**Task description**.
Only one stretch of the listing below is wanted. Give it again exactly, from the line with "The width and" through the line with "Click the transaction date field 21/01/2025".

**Data excerpts**.
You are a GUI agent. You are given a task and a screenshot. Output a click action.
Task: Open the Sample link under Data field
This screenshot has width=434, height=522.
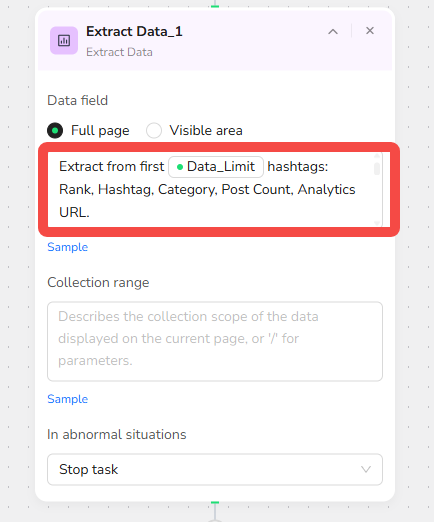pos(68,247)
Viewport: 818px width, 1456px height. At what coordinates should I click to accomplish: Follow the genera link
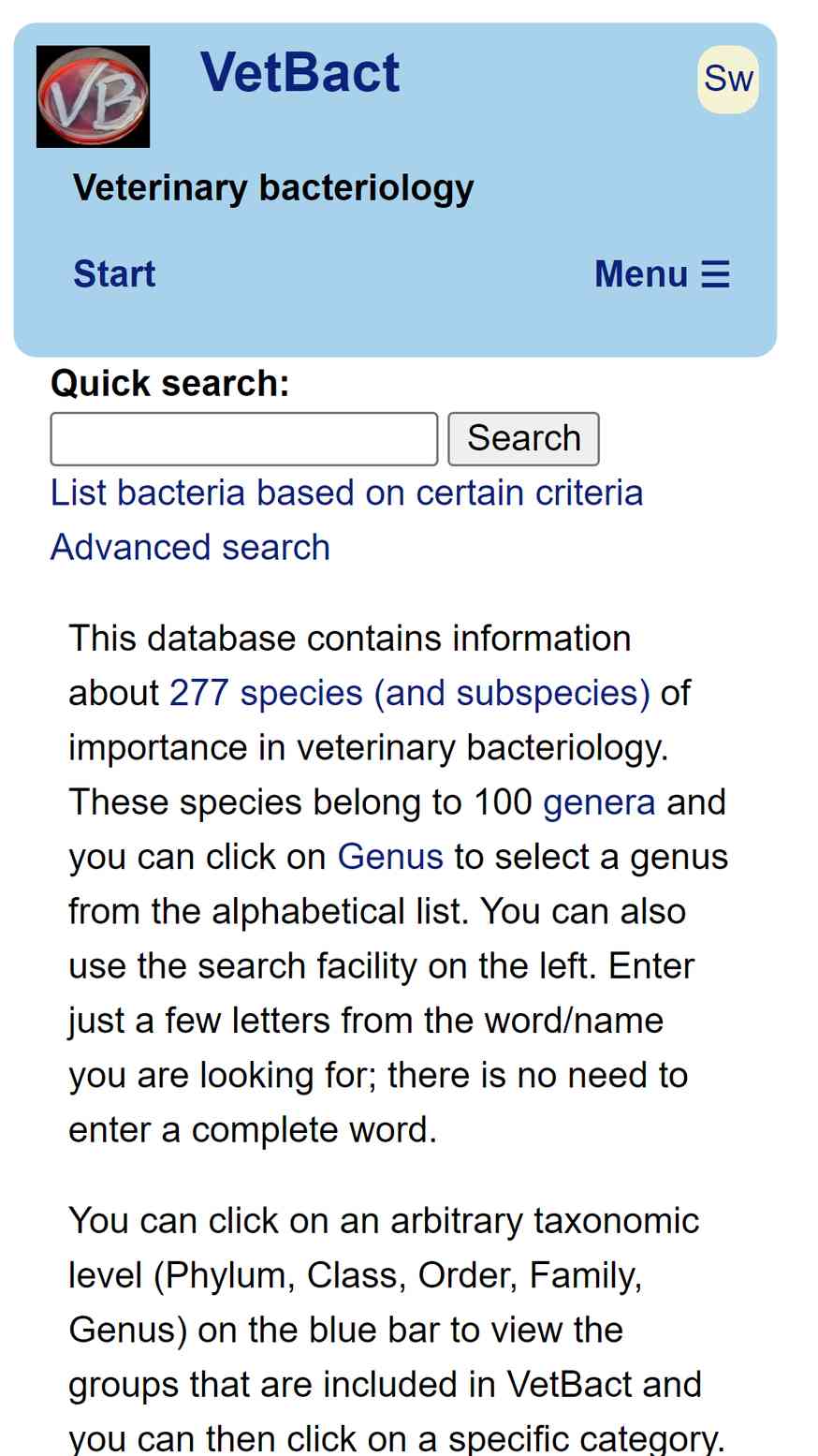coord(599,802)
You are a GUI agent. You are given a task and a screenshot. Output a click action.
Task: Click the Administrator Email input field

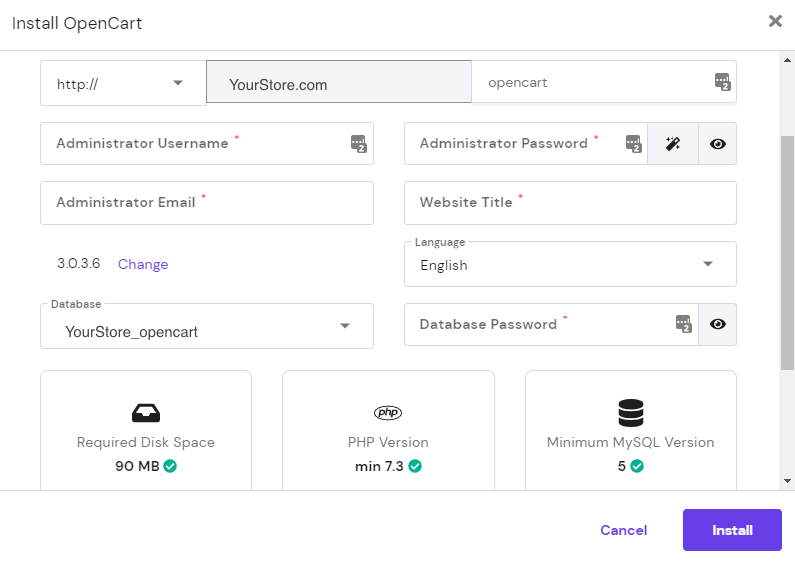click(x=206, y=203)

==

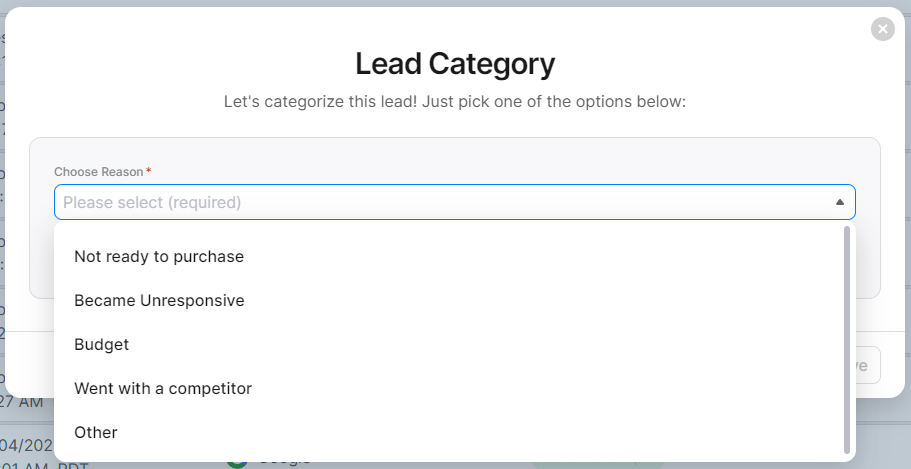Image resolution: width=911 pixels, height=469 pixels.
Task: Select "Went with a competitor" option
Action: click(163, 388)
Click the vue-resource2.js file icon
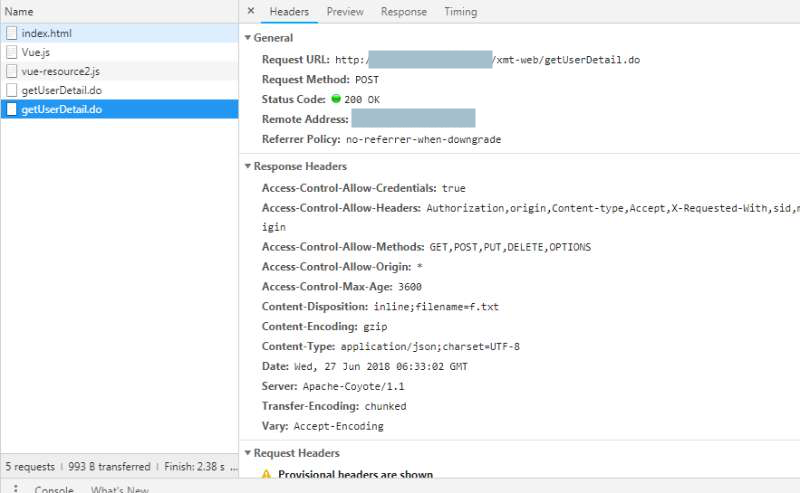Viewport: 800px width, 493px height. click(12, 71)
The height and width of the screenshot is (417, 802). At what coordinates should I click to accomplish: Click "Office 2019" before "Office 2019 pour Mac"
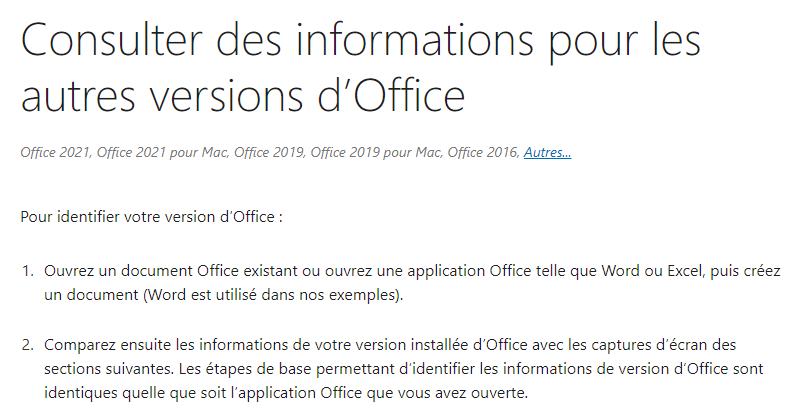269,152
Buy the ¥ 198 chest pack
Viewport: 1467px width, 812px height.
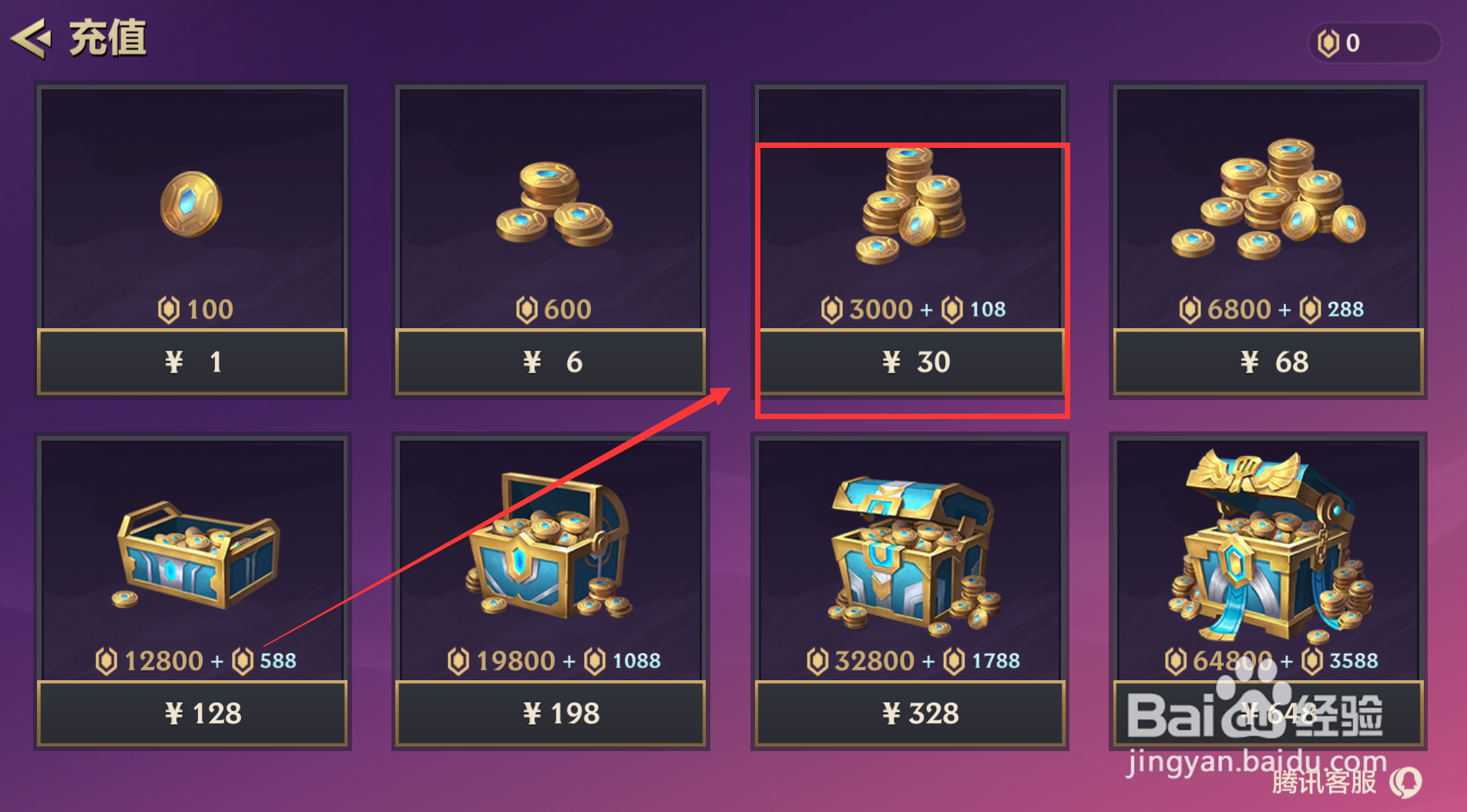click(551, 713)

* * *

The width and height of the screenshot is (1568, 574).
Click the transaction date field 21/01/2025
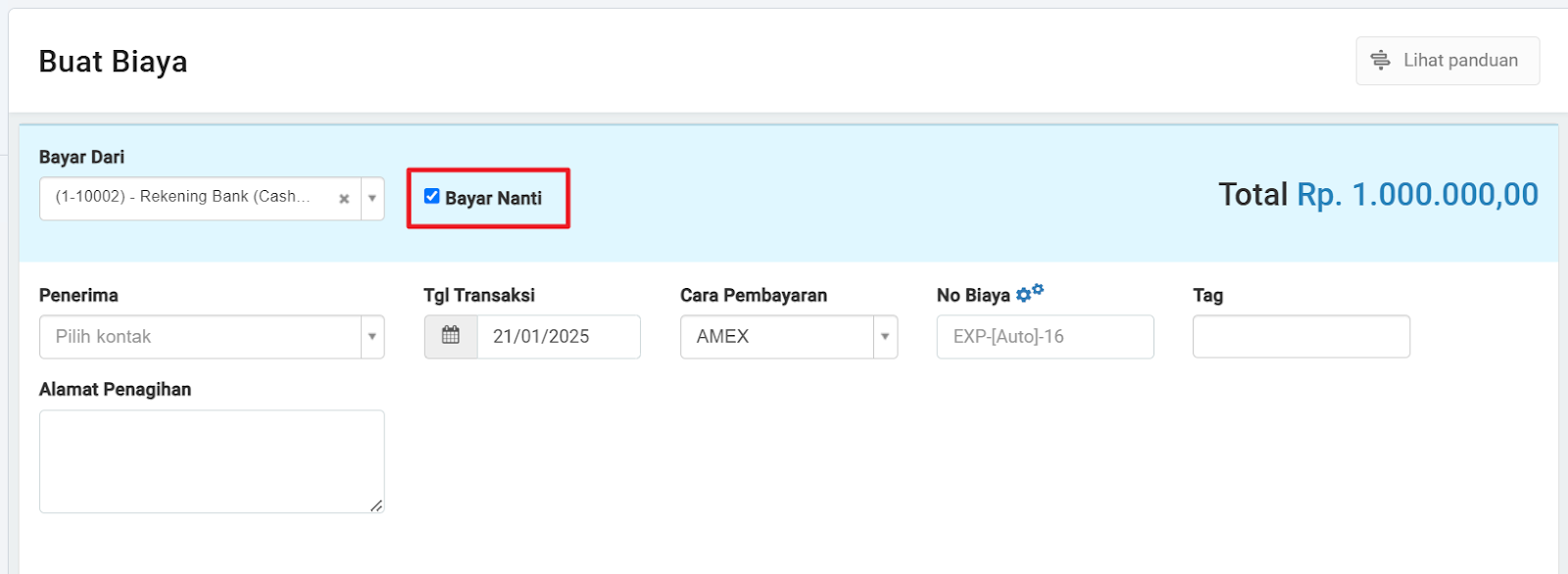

**Response**.
The width and height of the screenshot is (1568, 574).
Click the transaction date field 21/01/2025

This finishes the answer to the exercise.